Figure 9. Voltage-Dependent Inactivation of α-Cell N-Type Ca²⁺ Currents and Exocytosis

(A) N-type Ca²⁺ currents were evaluated during blockade of the L-type channels with isradipine (2 μM). The N-type channel antagonist ω-conotoxin (1 μM; red traces) reduced the Ca²⁺ current elicited by a step depolarisation from −70 to 0 mV (right). (B) As in (A), but the pulse to 0 mV was preceded by a 200-ms conditioning depolarization to +10 mV. ω-Conotoxin was without effect on the current measured during the depolarization to 0 mV under these conditions (right). (C) Top: peak Ca²⁺ currents measured in the presence of 2 μM isradipine alone (open squares) or together with 1 μM ω-conotoxin (red circles) during a depolarization to 0 mV following 200-ms conditioning pulses to between −70 and +70 mV. Lower: inactivation of the ω-conotoxin–sensitive component.
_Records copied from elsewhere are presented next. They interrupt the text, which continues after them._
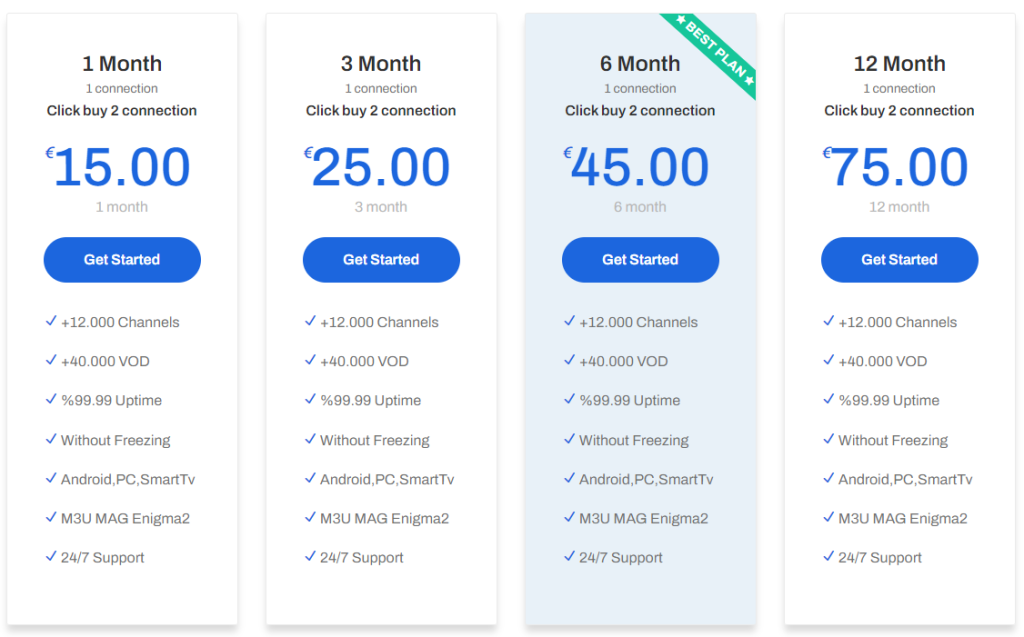Click checkmark next to 3 Month +40.000 VOD
Screen dimensions: 1024x637
pyautogui.click(x=310, y=360)
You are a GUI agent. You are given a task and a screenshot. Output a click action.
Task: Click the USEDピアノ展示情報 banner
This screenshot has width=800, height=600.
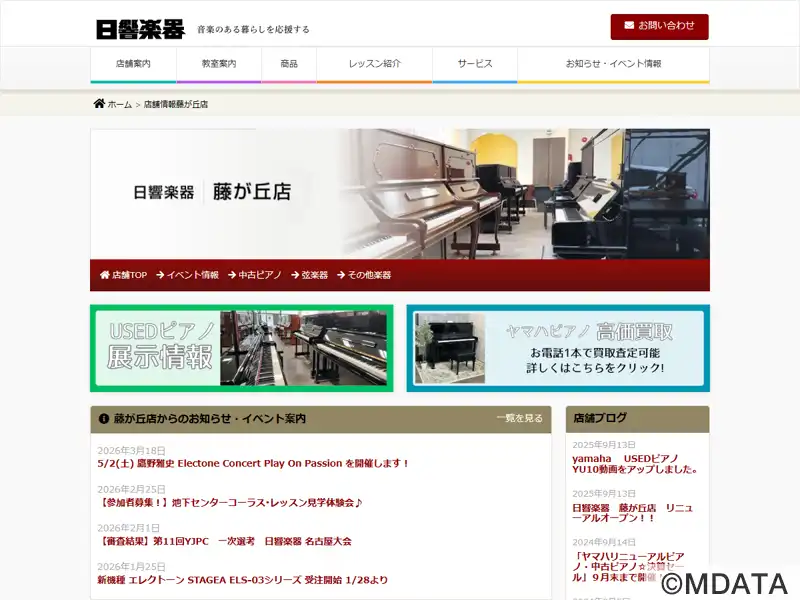[x=242, y=348]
Half-maximal inactivation of the N-type current was at −31 ± 6 mV (n = 5). (D) Exocytosis was elicited with 500-ms depolarisations from −70 mV to between −50 and 20 mV. (E) The voltage dependence of the exocytotic response. (F) Exocytosis elicited by 500-ms depolarisations to 0 mV from holding potentials of between −70 and −30 mV. (G) Summary of effects of holding potential on exocytotic responses elicited by depolarisations to 0 mV. Data have been normalized to responses obtained using a holding potential of −70 mV. *, p < 0.05; **, p < 0.01; ***, p < 0.001, compared with ω-conotoxin (C, top) or with the initial response.
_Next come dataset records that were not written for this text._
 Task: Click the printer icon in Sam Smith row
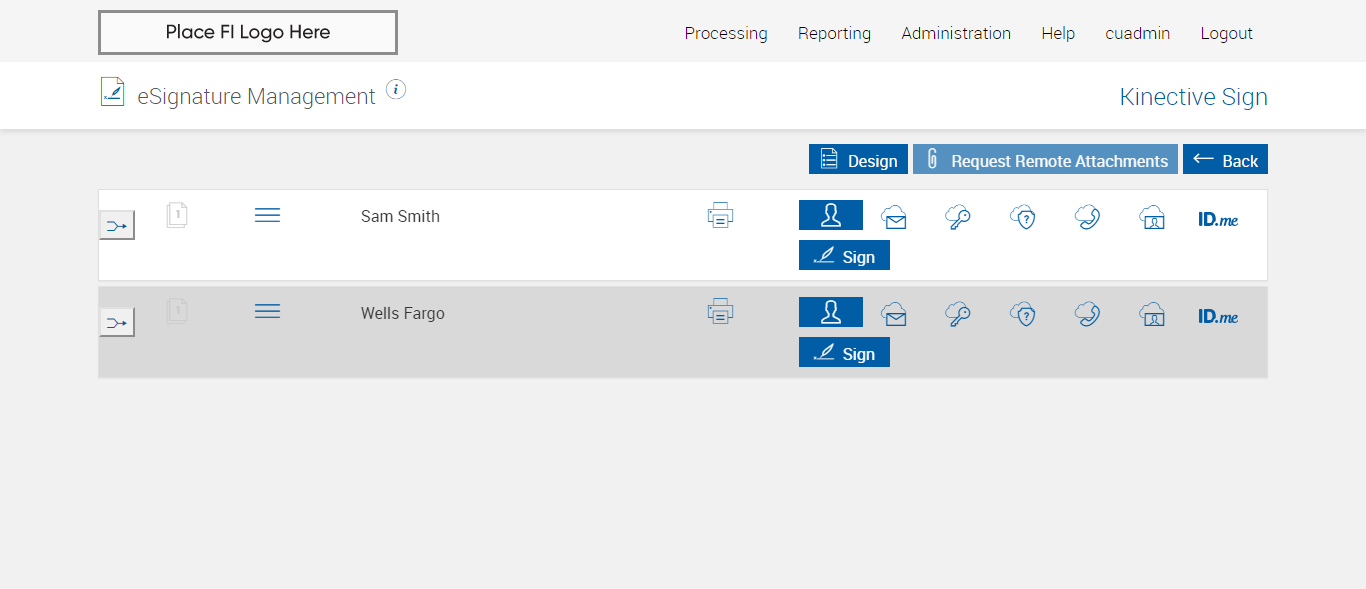click(720, 215)
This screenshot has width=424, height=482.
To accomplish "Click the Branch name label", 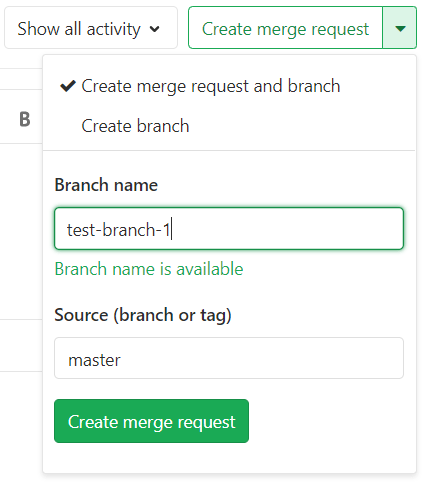I will tap(106, 185).
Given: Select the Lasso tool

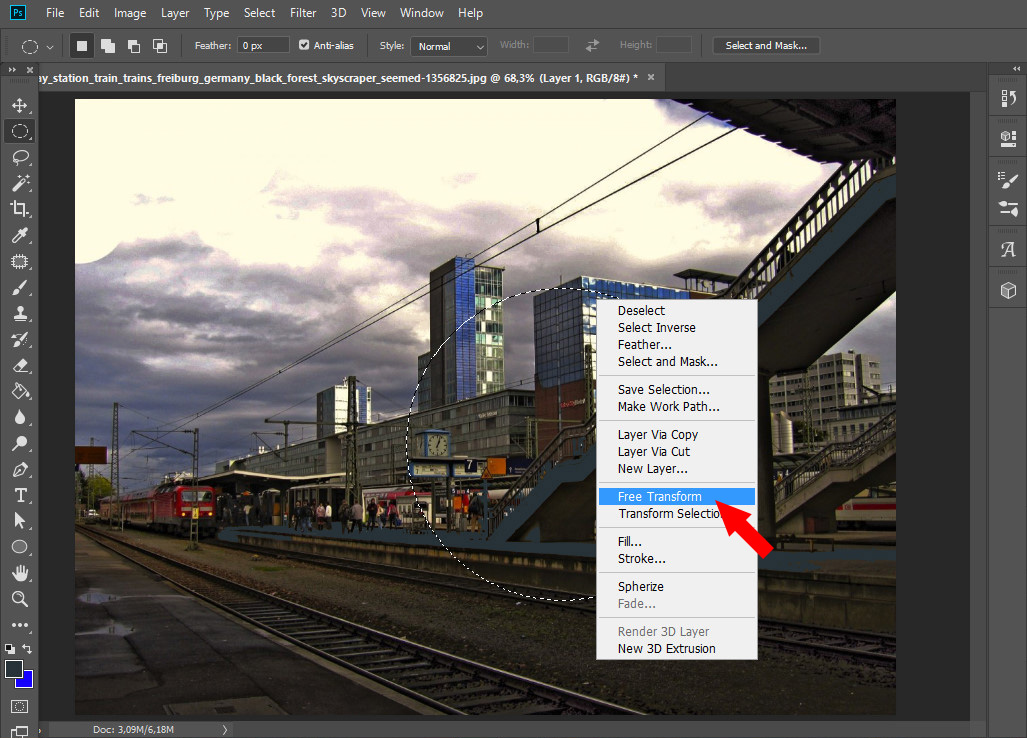Looking at the screenshot, I should (19, 157).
Figure 10. A Model for the Suppression of Glucagon Secretion by an Intrinsic α-Cell Pathway

Schematic representation of the effects of glucose, tolbutamide, and diazoxide on α-cell K_ATP, Na⁺, and N-type Ca²⁺ (VDCC) channel activities and glucagon secretion is shown. The insulin response is also shown for comparison with our experimental results (dashed lines, lower panels). The grey gradient represents a “window” of α-cell K_ATP channel activity that supports the activation of Ca²⁺ and Na⁺ channels. Above this window, the cell is hyperpolarized and Ca²⁺ and Na⁺ channel activation is prevented, whereas K_ATP channel activity below this window depolarizes the cell and causes voltage-dependent inactivation of Ca²⁺ and Na⁺ channels. (A) High-glucose concentration reduces α-cell K_ATP channel activity, reducing glucagon secretion. (B) Graded application of tolbutamide (in zero glucose) transiently increases glucagon secretion as K_ATP channel activity is reduced through, and eventually below, the window supporting glucagon release. (C) The graded application of diazoxide in high-glucose conditions increases α-cell K_ATP channel activity into, and then above the window supporting glucagon secretion. The result is a transient “re-activation” of glucagon secretion at low-diazoxide concentrations. (D) In low-glucose (1–2 mM) conditions, graded application of diazoxide increases K_ATP channel activity above the window supporting glucagon secretion, causing a monotonic inhibition of glucagon release.